“In 2022, the IRS Went After the Very Poorest Taxpayers”

IRS backbreaker

This is off Reason.com, a fairly influential libertarian website.

Despite $80 billion in new funding, the agency is living up to its reputation of hassling low-income taxpayers over rich people.

On Wednesday, Syracuse University's Transactional Records Access Clearinghouse (TRAC) released data provided to it by the Internal Revenue Service (IRS) on audits performed by the agency in fiscal year 2022. Despite the infusion of new funding earmarked for the IRS via last year's Inflation Reduction Act, the agency continued historic trends of hassling primarily low-income taxpayers, with relatively few millionaires and billionaires getting caught up in the audit sweep.

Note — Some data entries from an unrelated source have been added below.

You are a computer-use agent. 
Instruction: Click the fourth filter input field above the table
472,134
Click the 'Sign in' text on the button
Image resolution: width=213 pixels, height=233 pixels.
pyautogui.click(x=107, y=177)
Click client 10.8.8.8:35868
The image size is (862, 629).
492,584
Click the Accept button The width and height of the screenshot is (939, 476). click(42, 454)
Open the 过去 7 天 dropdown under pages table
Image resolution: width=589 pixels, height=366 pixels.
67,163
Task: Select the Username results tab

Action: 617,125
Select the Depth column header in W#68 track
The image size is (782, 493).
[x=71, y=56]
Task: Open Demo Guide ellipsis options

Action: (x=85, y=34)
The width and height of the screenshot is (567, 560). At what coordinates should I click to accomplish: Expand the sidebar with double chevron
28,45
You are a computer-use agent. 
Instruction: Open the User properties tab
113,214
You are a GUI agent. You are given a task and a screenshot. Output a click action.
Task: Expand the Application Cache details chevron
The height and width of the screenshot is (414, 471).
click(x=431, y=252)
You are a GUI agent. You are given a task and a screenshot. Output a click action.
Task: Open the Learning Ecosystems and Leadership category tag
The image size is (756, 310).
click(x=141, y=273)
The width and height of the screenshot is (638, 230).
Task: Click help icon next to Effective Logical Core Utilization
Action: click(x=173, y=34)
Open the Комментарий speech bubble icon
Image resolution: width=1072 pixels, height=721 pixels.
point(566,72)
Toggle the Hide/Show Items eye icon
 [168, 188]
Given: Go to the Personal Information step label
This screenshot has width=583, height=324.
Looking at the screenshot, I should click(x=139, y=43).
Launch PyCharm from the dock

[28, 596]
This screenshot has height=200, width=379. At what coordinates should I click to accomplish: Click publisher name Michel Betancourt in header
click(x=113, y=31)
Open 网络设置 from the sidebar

"The taxpayer class with unbelievably high audit rates—five and a half times virtually everyone else—were low-income wage-earners taking the earned income tax credit," reported TRAC, noting that the poorest taxpayers are "easy marks in an era when IRS increasingly relies upon correspondence audits yet doesn't have the resources to assist taxpayers or answer their questions."

In fact, "if one ignores the fiction of auditing a millionaire through simply sending a letter through the mail, the odds that millionaires received a regular audit by a revenue agent (1.1%) was actually less than the audit rate of the targeted lowest income wage-earners whose audit rate was 1.27 percent!"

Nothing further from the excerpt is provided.